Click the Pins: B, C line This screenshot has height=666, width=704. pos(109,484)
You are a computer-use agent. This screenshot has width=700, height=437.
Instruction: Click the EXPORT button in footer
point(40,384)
...
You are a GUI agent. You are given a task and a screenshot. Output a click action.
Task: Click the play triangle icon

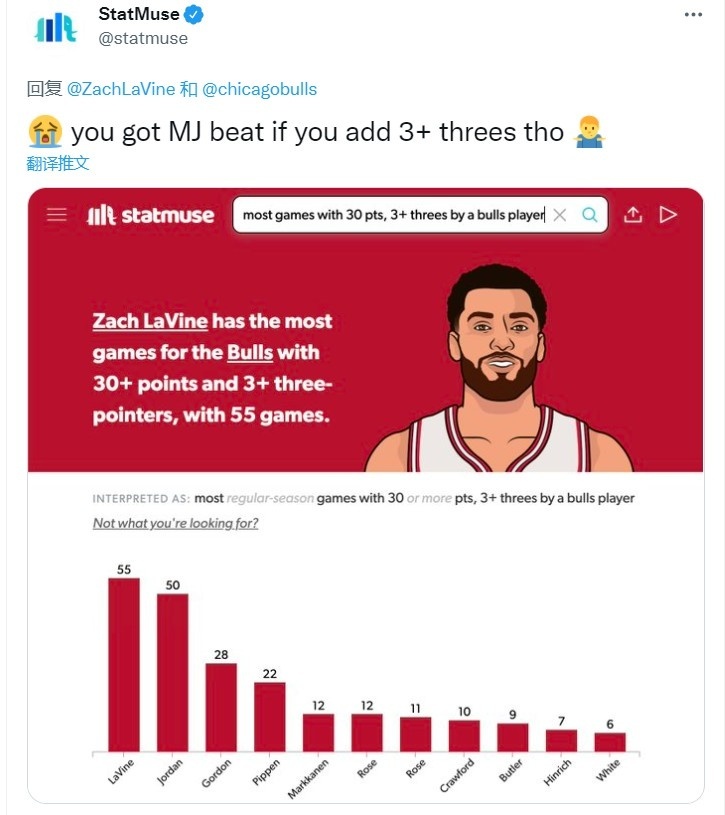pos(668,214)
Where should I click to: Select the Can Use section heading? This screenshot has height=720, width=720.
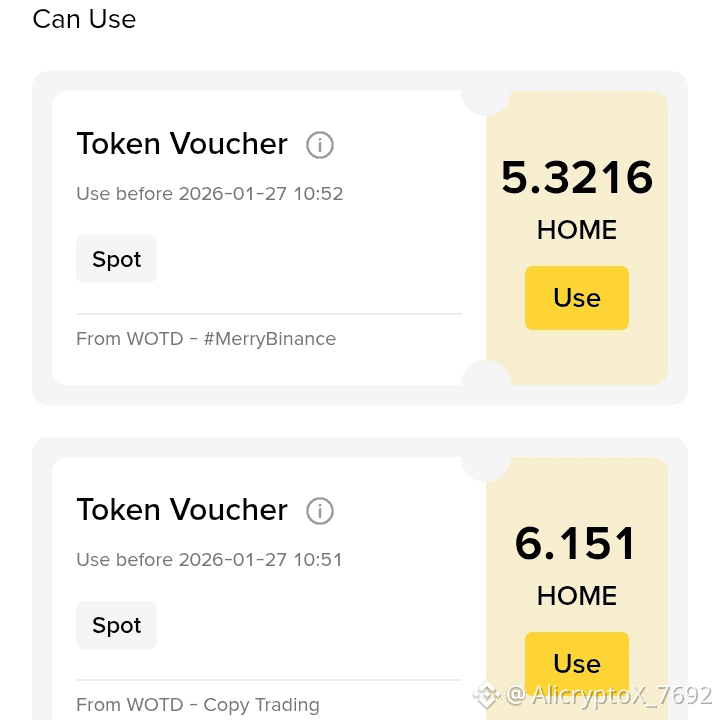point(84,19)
---
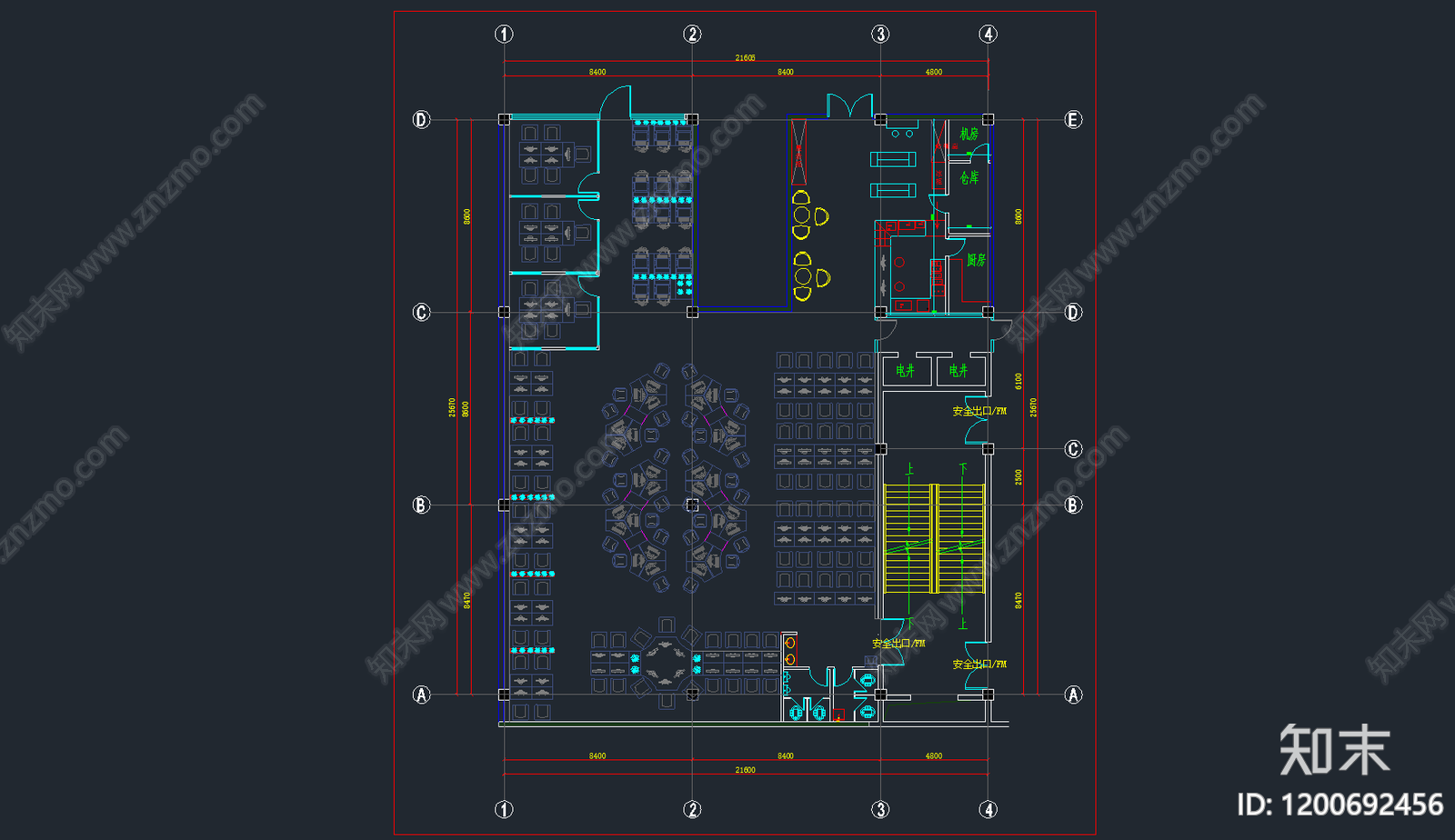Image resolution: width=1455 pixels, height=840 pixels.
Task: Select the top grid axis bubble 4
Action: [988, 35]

• **INSTRUCTIONS TO FOLLOW**
Look through the entries above; copy each line where the string "agent" appears.

• **EXERCISE RESPONSE**
You are a computer-use agent. This screenshot has width=700, height=437.
You are a GUI agent. You are given a task and a screenshot. Output a click action.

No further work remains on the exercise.